Giving Meshulam Riklis control of a company is like giving an old salt a load of fish to clean. Both of them eviscerate their catch with such artistry that you have to admire the spectacle, bloody though it is.

Riklis, who at the age of 66 has been gutting corporations for more than 30 years, is now in the process of undercutting the bondholders of two companies at once -- bondholders who have watched $2 billion of their money disappear. He is also putting the jobs of many of his empire's 30,000-plus employees at risk by playing with his businesses rather than building them.

The bonds now sell for about $1.3 billion less than their original cost. But weep not for Riklis, best known as being Mr. Pia Zadora, husband of the Hollywood personality. The bondholders get fish offal; Riklis takes home fancy filets: more than $50 million in the past two years, by my count. I have to estimate because Riklis won't talk to me. The person who answered his phone said he was in a meeting -- probably the same meeting he's been in since I started calling him in 1984.

Before we get into the gory details, a note. I'm not saying that Riklis has broken any laws or that anything described in this column is illegal. Just greedy.

Let's start with a look at something called McCrory Parent Corp., which operates the McCrory and Newberry department store chains, among others. It has more than 1,000 outlets in 40 states and the District of Columbia. Some 26,000 people work in these stores, and they have to wonder if the chain is coming up to its last Christmas outside of bankruptcy court.

Like a cash cow run dry, McCrory has begun consuming money instead of producing it. By my count, the company is running a cash deficit of $80 million to $100 million a year. That's because the company played financial games for years instead of keeping up with the Wal-Marts and K marts of the world.

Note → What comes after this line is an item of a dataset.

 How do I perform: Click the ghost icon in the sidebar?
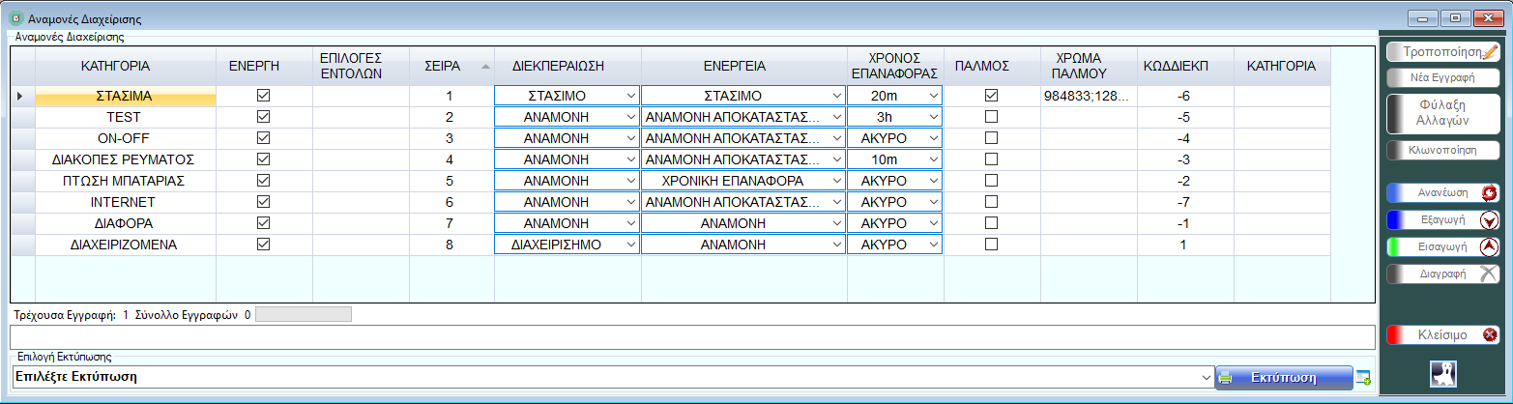[1441, 373]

McCrory Parent bonds, which include some $750 million of McCrory and Rapid-American issues, trade as if the company will soon renege on its debts. For instance, the McCrory 15 3/4 percent bonds due in July of 1991 are trading at between a quarter and a third of their face value. If the bonds pay their interest and principal when due, you would more than triple your money in eight months. Don't bet on it.

Riklis boasts of never having missed an interest payment. But McCrory is in dreadful shape, and Riklis has been known to offer investors new, trashy securities in exchange for his existing, trashy securities. You can bet he'll try this trick soon -- if he doesn't tank McCrory first.

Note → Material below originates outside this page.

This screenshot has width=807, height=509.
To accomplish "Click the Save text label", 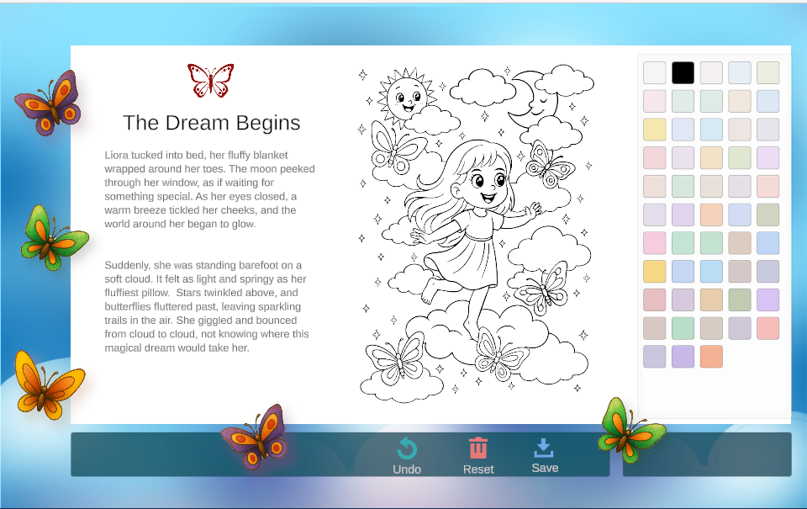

McCrory would be in even worse shape if Riklis hadn't unloaded its 229-store Bargain Time discount chain, which Riklis started last year by converting some 229 stores to Bargain Times. The chain was a disaster. Whose money did Bargain Time burn up? Riklis's? Pia's? Of course not. He arranged to sell it to another company he controlled, E-II Holdings.

I won't bore you with the history of E-II, which started out as a takeover vehicle for would-be corporate raiders but ended up in Riklis's clutches in July 1988. All you need to know is that when Riklis got control, E-II had lots of cash and $1.5 billion of fairly credible bonds outstanding. Now it has very little cash, and the bonds are worth little more than fish wrap.

The asset-passing and paper-shuffling included having E-II buy Bargain Time from McCrory in return for canceling $170 million of the debt McCrory owed E-II. Guess what? In July, six months after buying Bargain Time, E-II announced it was closing the chain and taking a $216.3 million loss.

Only massive assistance from E-II has kept McCrory going. By my count, in the last two years E-II has poured $585 million of cash into McCrory's, and has turned over to McCrory's stores for which E-II paid $63.8 million in cash.

In return, E-II has gotten Bargain Time, a batch of non-interest-bearing notes and $204 million of McCrory preferred stock that carries a 13 percent dividend that's paid in new shares, not in cash. I don't know what this stock is worth, but it's not worth anything like $204 million.

Despite this help from E-II, which saves McCrory at least $75 million of interest expense a year, McCrory's reports to bondholders are depressing. E-II's obligation to help McCrory ends Jan. 31. Unless Riklis keeps on having E-II subsidize McCrory, there seems to be no way the company can stay in business and pay its debts.

But while E-II and McCrory may be on the ropes, weep not for Riklis. You can be reasonably certain that Riklis has enough money for himself in salary, fees and other transactions so that neither he nor Pia will ever have to shop at McCrory's or Newberry's -- unless, of course, they just want to go in and have a good laugh.

Allan Sloan is a columnist for Newsday in New York.